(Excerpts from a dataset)
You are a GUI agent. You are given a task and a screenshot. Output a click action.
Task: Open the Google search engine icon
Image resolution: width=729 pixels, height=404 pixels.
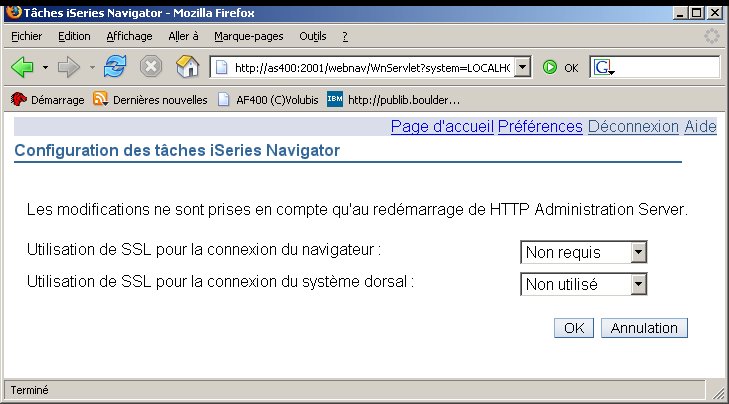point(603,68)
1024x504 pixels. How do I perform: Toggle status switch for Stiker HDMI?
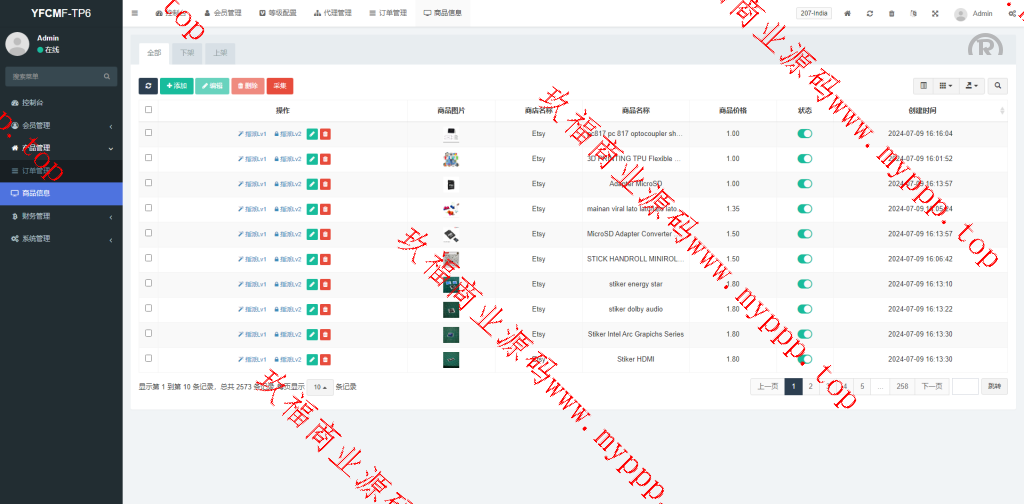(x=805, y=359)
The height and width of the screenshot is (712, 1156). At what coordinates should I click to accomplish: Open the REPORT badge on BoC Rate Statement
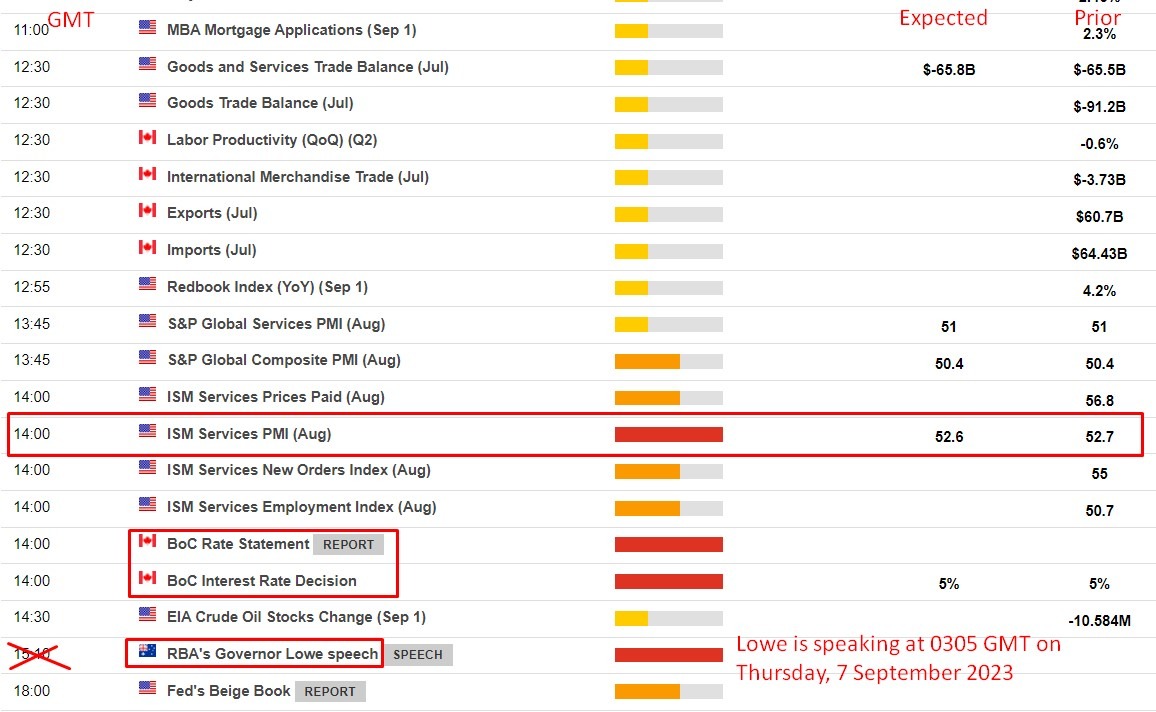pos(349,544)
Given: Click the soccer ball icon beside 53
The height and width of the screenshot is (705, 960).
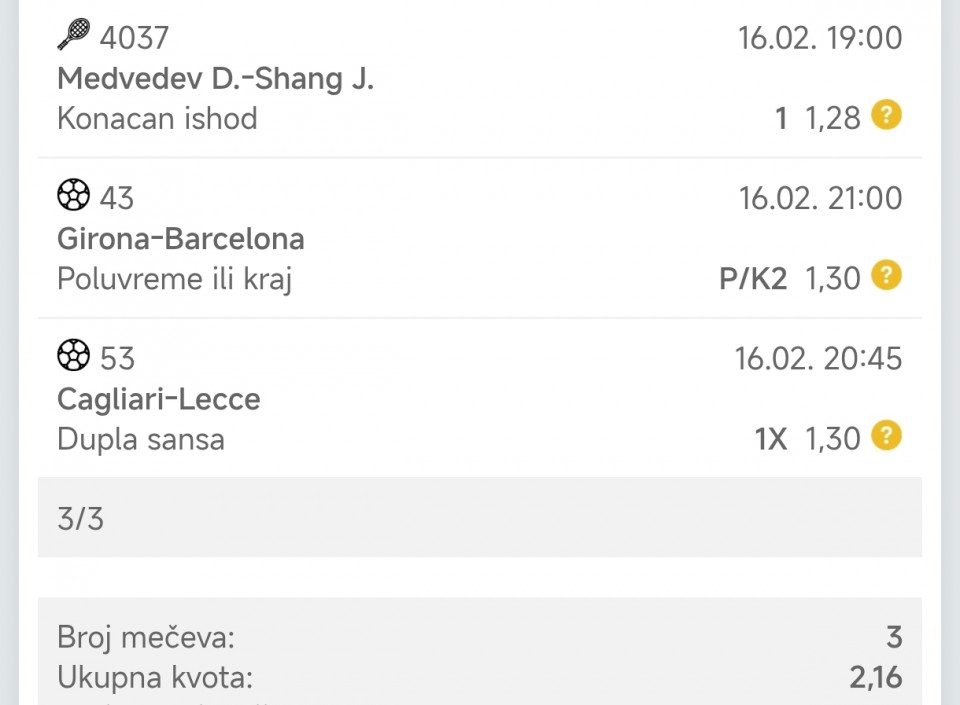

INSTRUCTIONS FOR THE TASK:
What lines in the records contain the word "icon"? Return each one.

RESULT FOR THIS EXERCISE:
Task: Open the Google search engine icon
Given: Click the soccer ball icon beside 53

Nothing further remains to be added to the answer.